Selected text:

- - -

I have no idea why they insist on line tension . Ask them and let me know. Personally I use line tension to communicate with the dog during training.

I don't think age matters too much. The track just needs to be within the dog's abilities.


----------



## Gillian Schuler (Apr 12, 2008)

Why would you want line tension? 

OK, if it is kept constant, it is paramount to loose line. 

Nowadays over here we use loose line as it is less likely to influence the dog.

I have an open mind, as ever!!


----------



## Christopher Smith (Jun 20, 2008)

Gillian Schuler said:


> Why would you want line tension?


Leash tension gives dogs reassurance and support and this equates to confidence on the track. I train my dog that if the leash is tight he's doing a good job. If the leash is slack he is screwing up. This way all of my interaction comes from the leash and I am removed from the picture. This is a way of avoiding the classic dog coming back to the handler and other stuff like that. In the end the only time I want my dog to pay any attention to me on the track is when I allow him to search.




> Nowadays over here we use loose line as it is less likely to influence the dog.


Where is "over here"? Who is "we"?


----------



## Christopher Smith (Jun 20, 2008)

Gillian Schuler said:


> I am not in favour of too long tracks, even for older starters. The mistake quota can be higher.


My experience is the opposite. When most dogs start a track they are more hectic and distracted. But as the track goes on they settle in and start thinking and concentrating.

A track without mistakes is a masturbation track. It makes you feel good, but it's not productive. Dogs learn from their mistakes. NO MISTAKES = NO LEARNING


----------



## Terrasita Cuffie (Jun 8, 2008)

Gillian Schuler said:


> Why would you want line tension?
> 
> OK, if it is kept constant, it is paramount to loose line.
> 
> ...


That's what I thought--loose line, don't screw up and miscommunicate to the dog. Maybe they need drive building of some sort. I was saying I'd opt for loose or no line and they thought I was mad as a hatter. I need to sit down with the rules regarding the line. I vaguely remember something about the distance behind the dog.

- - -

Information supplied:
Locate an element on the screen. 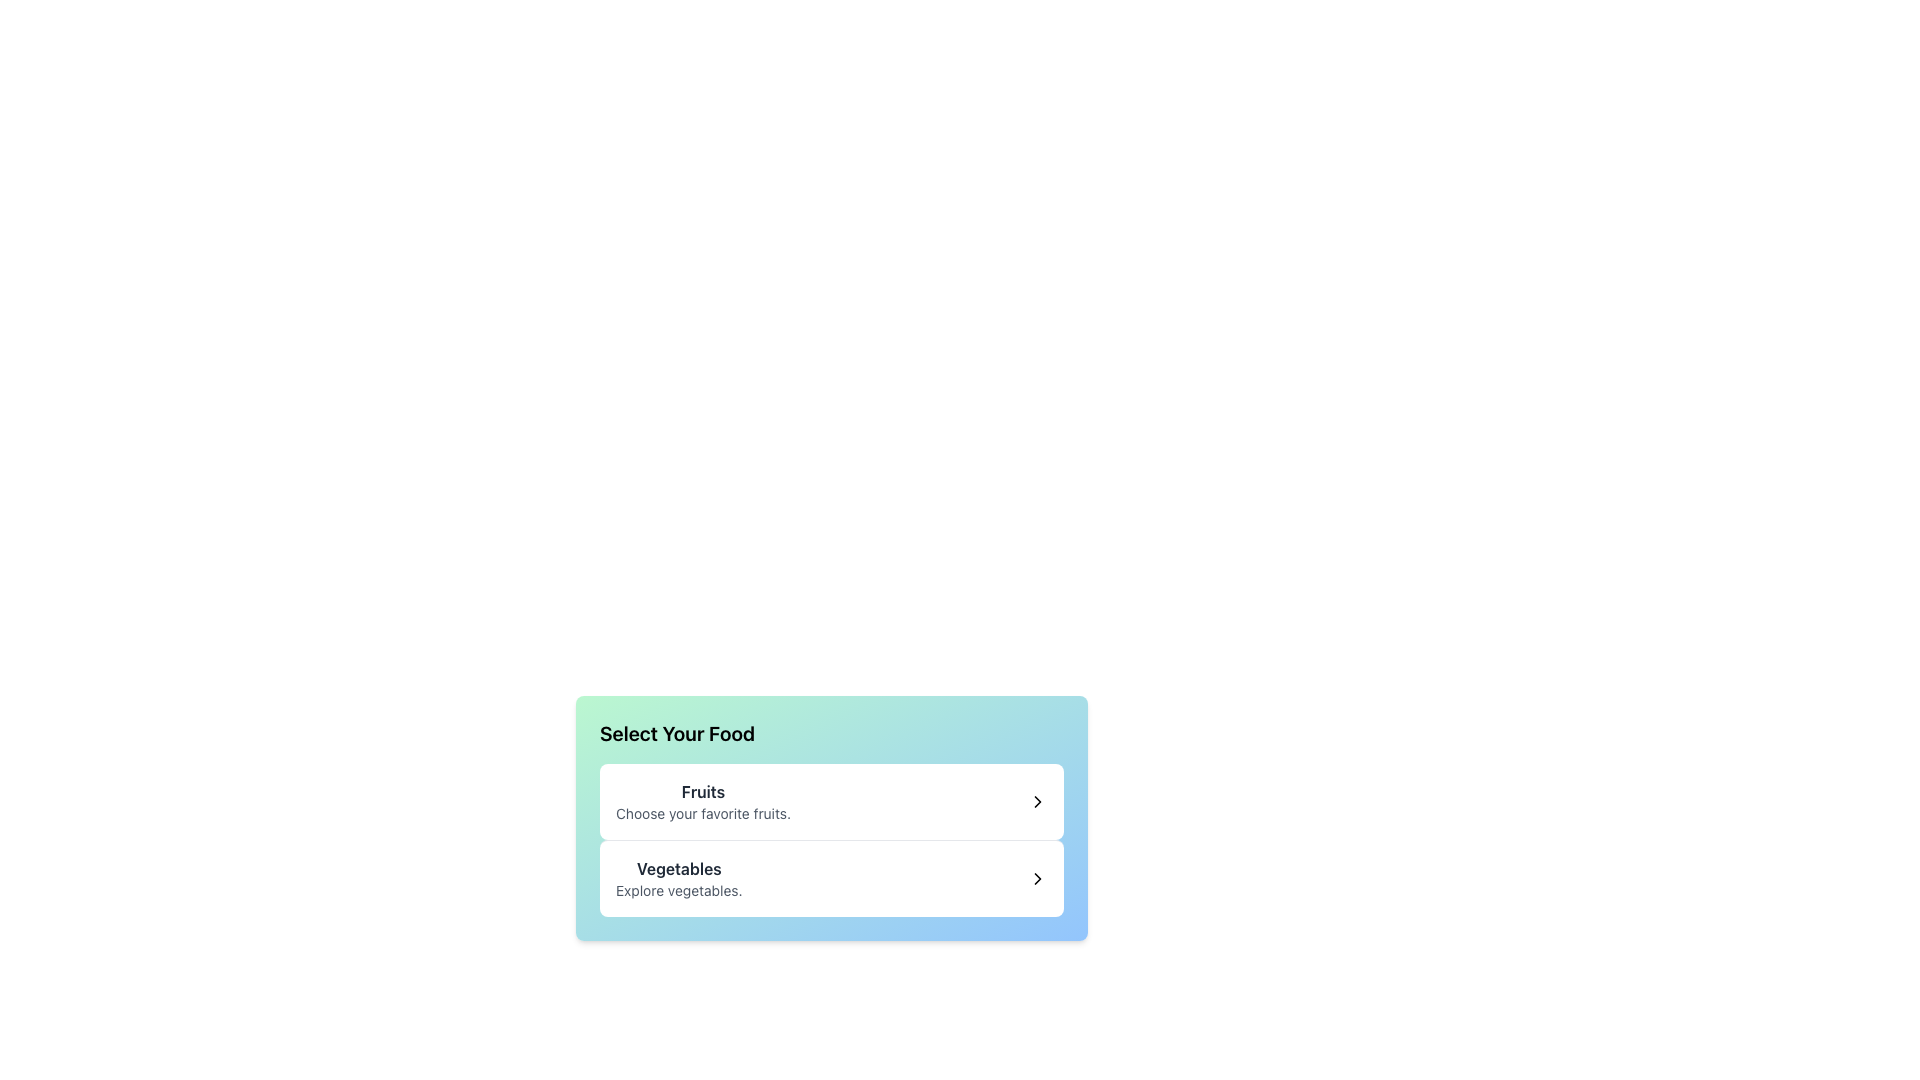 Image resolution: width=1920 pixels, height=1080 pixels. the 'Fruits' text label which serves as the title for a selectable category, indicating the section for fruits is located at coordinates (703, 790).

- - -

Exercise requirements:
a. Answer these questions from the forum thread on dog tracking:
(i) According to Christopher Smith, what does a tight leash tell his dog?
(ii) What reason does Gillian Schuler give for using a loose line?
(iii) What does Terrasita Cuffie vaguely remember about the rules regarding the line?
b. Extend the forum thread on dog tracking with a new post that follows on from its last one.

Outputs by task:
a.
(i) A tight leash tells his dog that he is doing a good job.
(ii) A loose line is less likely to influence the dog.
(iii) She vaguely remembers something about the distance behind the dog.

b.
T


----------



## Terrasita Cuffie (Jun 8, 2008)

Christopher Smith said:


> Leash tension gives dogs reassurance and support and this equates to confidence on the track. I train my dog that if the leash is tight he's doing a good job. If the leash is slack he is screwing up. This way all of my interaction comes from the leash and I am removed from the picture. This is a way of avoiding the classic dog coming back to the handler and other stuff like that. In the end the only time I want my dog to pay any attention to me on the track is when I allow him to search.
> 
> 
> 
> ...


I would think it would be the exact opposite. What else do you do to train him that a loose line means a mistake? After you've indicated the mistake, how do you get the dog back on track?

T


----------



## Christopher Smith (Jun 20, 2008)

Terrasita Cuffie said:


> What else do you do to train him that a loose line means a mistake?


 Nothing. It's just information to the dog. I'm telling the dog to be careful. Pay attention cause there is a article, puzzle or corner ahead. 




> After you've indicated the mistake, how do you get the dog back on track?


 I don't. It's the dog's job to get back on the track. If the dog won't go back to the track on his own I have to go back and retrain some stuff.


----------



## Dave Colborn (Mar 25, 2009)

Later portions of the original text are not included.